[BEGIN Data to process]

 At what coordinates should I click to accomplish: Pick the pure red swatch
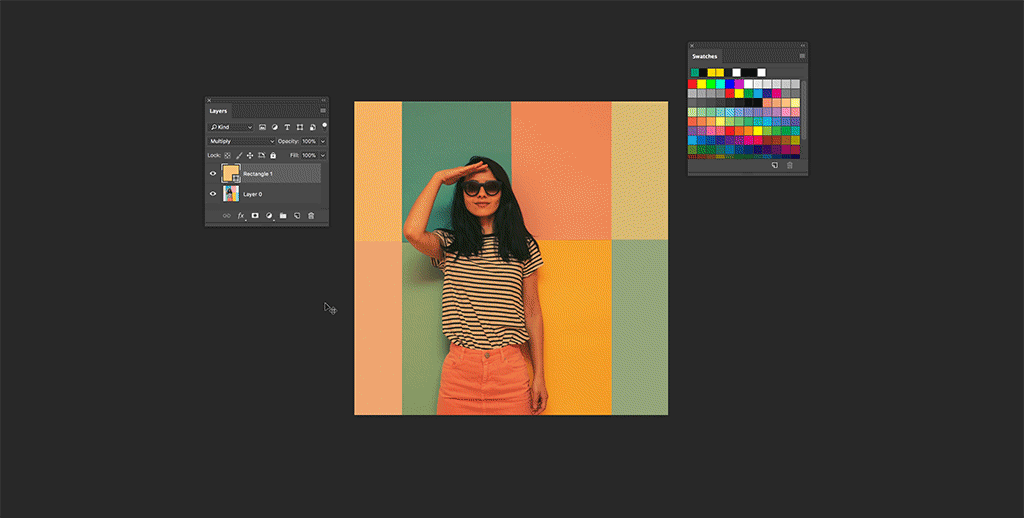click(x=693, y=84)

[END Data to process]
[BEGIN Data to process]

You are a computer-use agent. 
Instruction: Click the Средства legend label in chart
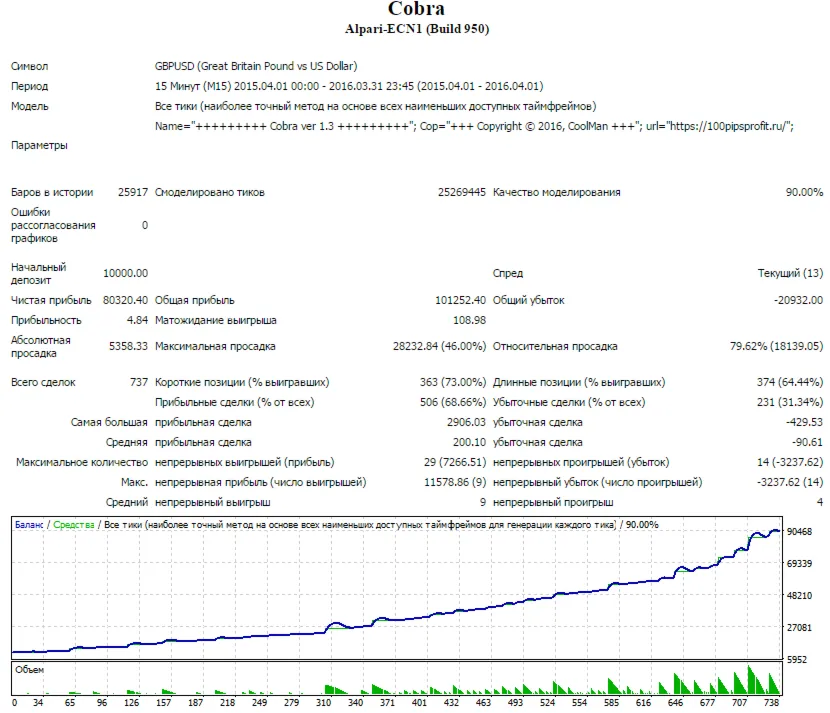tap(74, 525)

[END Data to process]

• Short task
Could you write out again everything from the line containing "You are a computer-use agent." down to the line containing "tap(74, 525)", adding -24 to each coordinate in the answers and leaving the pictures out?

• Reply to the exercise
You are a computer-use agent. 
Instruction: Click the Средства legend label in chart
tap(50, 501)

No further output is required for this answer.